To confirm complete debridement of the ECRB origin, the interval can be extended proximally and distally. A concomitant release of the lateral joint capsule with a formal arthrotomy is recommended to confirm complete debridement. However, dissection should not be taken aggressively posteriorly again as to not compromise the lateral collateral ligament origin, although that will also be assessed later. Debridement is recommended to proceed proximally until only the muscular origin of the extensor mass and brachioradialis is in contact with the bone.
Finally, the debridement of the ECRB origin is completed by a decortication of the lateral epicondyle extensor mass origin, down to bleeding bone. The origin will then be repaired back down and the interval closed back down on this bleeding surface to enhance healing.
Finally, the lateral collateral ligament complex origin is identified and examined. Tears are often present. These degenerative tears often cause pain but do not cause instability. The LCL origin can be assessed by carefully elevating the tissue off of the lateral aspect of the capitellum and epicondyle with a blunt instrument like a freer. If it raises off readily, the origin is compromised.
If the LCL origin is confirmed, compromised and warrants repair, the LCL origin can be repaired with either a suture anchor or bone tunnels. In this illustration, a suture anchor is placed at the footprint of the LCL origin with a number 2 non-absorbable braided suture emanating from the anchor.

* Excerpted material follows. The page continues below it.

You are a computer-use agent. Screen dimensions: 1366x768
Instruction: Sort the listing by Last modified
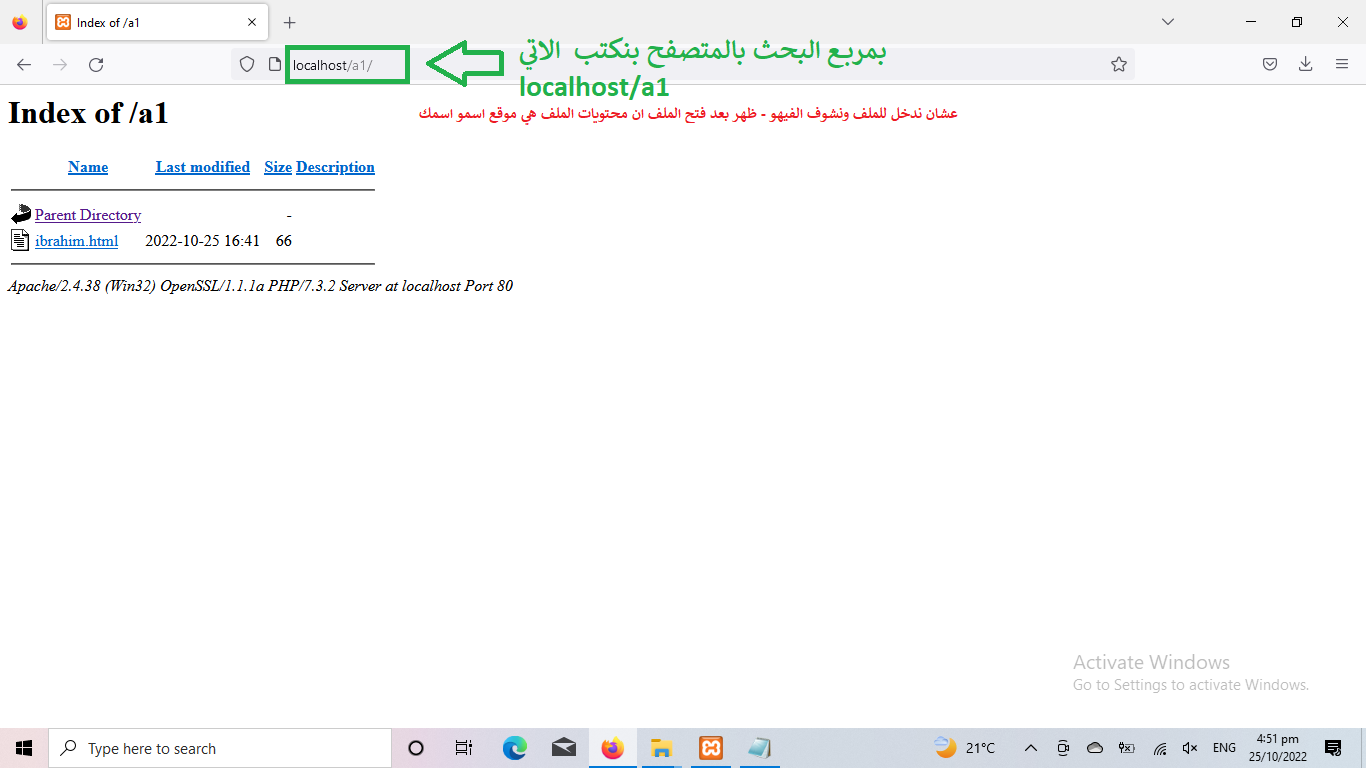(202, 167)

With the anchor in position, a locking, Krackow-Style stitch is run distally and posteriorly towards the ulna and then back anteriorly and proximally towards the epicondyle. This repair, once tensioned is meant to serve as a hammock for the radial head and tension the lateral soft tissues proximally and anteriorly once sewn. Once the leading limb of the suture has been run distal and proximal as shown, the second limb is then also run in a simple fashion through the lateral soft tissue complex, resulting in the suture configuration shown here. Once satisfied, the lateral soft tissue and lateral collateral ligament complex is then sewn down with the knob placed over the soft tissue complex, but the limb ends are not cut. The two limb ends that are not cut are then run through the anterior tendinous interval for a later pants-over-vest closure to reinforce the lateral collateral complex ligamentous repair.

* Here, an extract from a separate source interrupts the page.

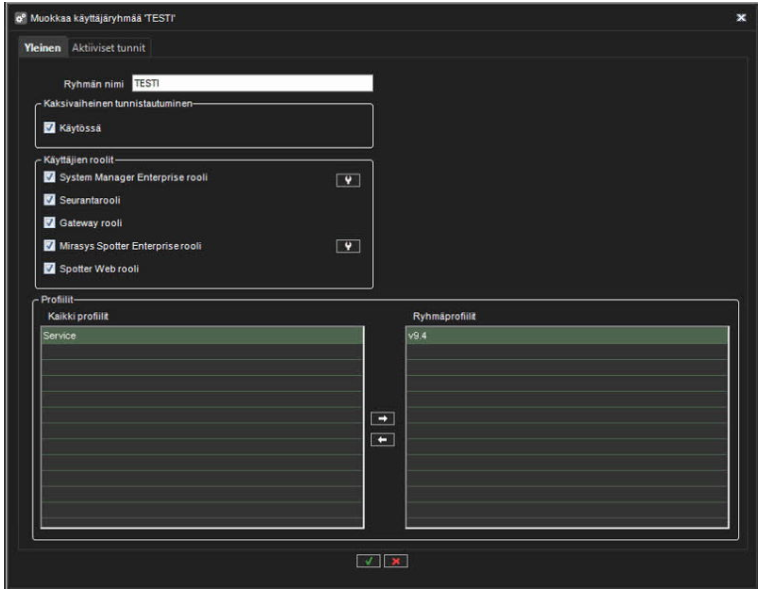
Task: Cancel changes with red X button
Action: [397, 561]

Once satisfied with the ECRB origin debridement, lateral elbow capsulotomy, decortication of the lateral epicondyle, and evaluation and repair of the lateral collateral ligament complex if needed, closure is undertaken.
The wound and joint is first washed out thoroughly. The deep tendinous interval is closed with multiple absorbable figure-of-eight sutures. In this case, an 0 Vicryl is being used.
Once the interval is closed, as discussed previously, the two limbs of the braided non-absorbable suture anchor limbs are then tied over top in a pants-over-vest fashion. Next, an interrupted subcutaneous closure using 3-0 Vicryl is performed. Next, a subcuticular closure is performed with a running 4-0 Monocryl suture.
Lastly, a dressing is applied followed by a posterior splint. The splint is applied with the elbow in 90 degrees of flexion, slight forearm pronation, and wrist extension, to be worn for 1 to 2 weeks prior to initiating therapy. Thank you.